__WORK REQUIRED__. Can you update the part of the items that opens with the line containing "You are a computer-use agent. Screen dimensions: 334x212" and closes with the line containing "(x=82, y=10)", swapping "Open" for "Launch" and changing nothing else? Give back only those lines.

__Rows of pointing data__.
•••

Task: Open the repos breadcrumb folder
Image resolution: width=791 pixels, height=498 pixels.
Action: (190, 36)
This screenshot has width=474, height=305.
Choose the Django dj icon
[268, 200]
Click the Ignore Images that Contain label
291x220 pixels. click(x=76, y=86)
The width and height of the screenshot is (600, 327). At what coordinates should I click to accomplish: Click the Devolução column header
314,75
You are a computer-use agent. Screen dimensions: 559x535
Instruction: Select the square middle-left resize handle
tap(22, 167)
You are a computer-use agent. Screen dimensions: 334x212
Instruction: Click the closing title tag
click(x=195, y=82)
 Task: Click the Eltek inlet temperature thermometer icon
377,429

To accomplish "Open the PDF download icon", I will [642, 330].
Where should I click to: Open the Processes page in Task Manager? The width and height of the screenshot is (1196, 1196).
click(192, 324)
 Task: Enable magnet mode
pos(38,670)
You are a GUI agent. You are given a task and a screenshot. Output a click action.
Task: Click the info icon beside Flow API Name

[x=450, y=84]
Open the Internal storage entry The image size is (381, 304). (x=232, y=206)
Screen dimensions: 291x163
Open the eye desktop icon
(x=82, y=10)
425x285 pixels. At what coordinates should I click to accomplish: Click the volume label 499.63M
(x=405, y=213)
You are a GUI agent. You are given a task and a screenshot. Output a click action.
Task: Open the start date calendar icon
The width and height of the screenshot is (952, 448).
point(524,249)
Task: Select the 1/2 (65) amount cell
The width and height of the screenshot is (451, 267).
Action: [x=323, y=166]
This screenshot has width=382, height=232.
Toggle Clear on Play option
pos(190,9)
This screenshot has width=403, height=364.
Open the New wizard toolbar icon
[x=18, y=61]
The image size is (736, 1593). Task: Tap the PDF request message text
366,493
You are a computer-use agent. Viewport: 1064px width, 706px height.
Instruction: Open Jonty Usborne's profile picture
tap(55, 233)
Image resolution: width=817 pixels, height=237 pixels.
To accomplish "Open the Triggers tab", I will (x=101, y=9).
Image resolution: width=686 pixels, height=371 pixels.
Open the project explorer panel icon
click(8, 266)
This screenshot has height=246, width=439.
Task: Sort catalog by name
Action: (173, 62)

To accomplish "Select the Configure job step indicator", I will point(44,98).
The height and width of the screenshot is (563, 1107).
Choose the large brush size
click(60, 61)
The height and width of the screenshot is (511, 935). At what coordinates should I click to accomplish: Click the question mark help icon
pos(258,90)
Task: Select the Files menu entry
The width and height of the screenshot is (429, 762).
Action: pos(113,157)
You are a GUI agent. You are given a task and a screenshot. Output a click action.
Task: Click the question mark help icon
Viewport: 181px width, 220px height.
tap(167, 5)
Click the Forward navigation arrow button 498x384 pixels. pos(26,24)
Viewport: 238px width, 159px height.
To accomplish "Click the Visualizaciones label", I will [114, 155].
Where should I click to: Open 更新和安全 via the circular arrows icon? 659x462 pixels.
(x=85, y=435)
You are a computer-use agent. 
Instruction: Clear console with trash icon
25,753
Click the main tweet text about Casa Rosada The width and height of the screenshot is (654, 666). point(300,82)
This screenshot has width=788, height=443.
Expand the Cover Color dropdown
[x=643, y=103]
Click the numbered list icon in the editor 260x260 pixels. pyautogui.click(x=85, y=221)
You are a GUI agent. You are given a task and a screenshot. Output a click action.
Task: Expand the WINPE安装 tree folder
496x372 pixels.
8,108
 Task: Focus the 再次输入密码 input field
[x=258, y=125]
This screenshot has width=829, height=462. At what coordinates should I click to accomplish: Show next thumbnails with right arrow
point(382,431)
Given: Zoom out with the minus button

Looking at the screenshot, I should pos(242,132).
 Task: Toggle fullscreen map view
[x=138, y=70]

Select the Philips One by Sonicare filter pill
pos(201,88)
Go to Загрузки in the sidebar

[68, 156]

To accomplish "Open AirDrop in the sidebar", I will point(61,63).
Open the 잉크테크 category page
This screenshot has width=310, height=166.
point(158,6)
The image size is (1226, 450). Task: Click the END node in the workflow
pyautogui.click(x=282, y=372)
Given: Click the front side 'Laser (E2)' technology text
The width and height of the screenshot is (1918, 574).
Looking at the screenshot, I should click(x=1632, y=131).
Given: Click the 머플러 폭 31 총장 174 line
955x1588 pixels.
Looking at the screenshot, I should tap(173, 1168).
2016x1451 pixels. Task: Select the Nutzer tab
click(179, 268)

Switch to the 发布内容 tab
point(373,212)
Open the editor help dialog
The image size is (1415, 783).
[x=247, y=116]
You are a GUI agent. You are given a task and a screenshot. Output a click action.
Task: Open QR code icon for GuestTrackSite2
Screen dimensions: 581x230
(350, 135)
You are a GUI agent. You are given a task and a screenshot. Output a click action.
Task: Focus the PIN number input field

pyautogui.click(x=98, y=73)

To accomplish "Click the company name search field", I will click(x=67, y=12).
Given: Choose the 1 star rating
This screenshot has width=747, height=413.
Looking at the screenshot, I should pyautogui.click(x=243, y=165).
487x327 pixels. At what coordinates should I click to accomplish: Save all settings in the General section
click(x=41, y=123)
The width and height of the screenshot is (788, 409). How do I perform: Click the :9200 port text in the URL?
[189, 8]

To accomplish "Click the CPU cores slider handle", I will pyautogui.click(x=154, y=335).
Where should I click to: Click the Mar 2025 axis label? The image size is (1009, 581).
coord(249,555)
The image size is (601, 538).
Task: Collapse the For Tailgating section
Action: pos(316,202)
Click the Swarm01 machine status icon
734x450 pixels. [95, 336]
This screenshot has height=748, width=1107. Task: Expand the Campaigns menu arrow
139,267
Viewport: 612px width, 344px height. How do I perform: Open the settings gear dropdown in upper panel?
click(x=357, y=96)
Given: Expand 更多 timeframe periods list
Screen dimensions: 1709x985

•••

__SOLUTION__.
You are a computer-use agent. Screen dimensions: 334x212
Instruction: Click the closing title tag
click(x=195, y=82)
 Task: Click the Eltek inlet temperature thermometer icon
377,429

To accomplish "Launch the PDF download icon", I will [642, 330].
Where should I click to: Launch the Processes page in Task Manager? The width and height of the screenshot is (1196, 1196).
click(192, 324)
 Task: Enable magnet mode
pos(38,670)
You are a GUI agent. You are given a task and a screenshot. Output a click action.
Task: Click the info icon beside Flow API Name

[x=450, y=84]
Launch the Internal storage entry The image size is (381, 304). (x=232, y=206)
Screen dimensions: 291x163
Launch the eye desktop icon
(x=82, y=10)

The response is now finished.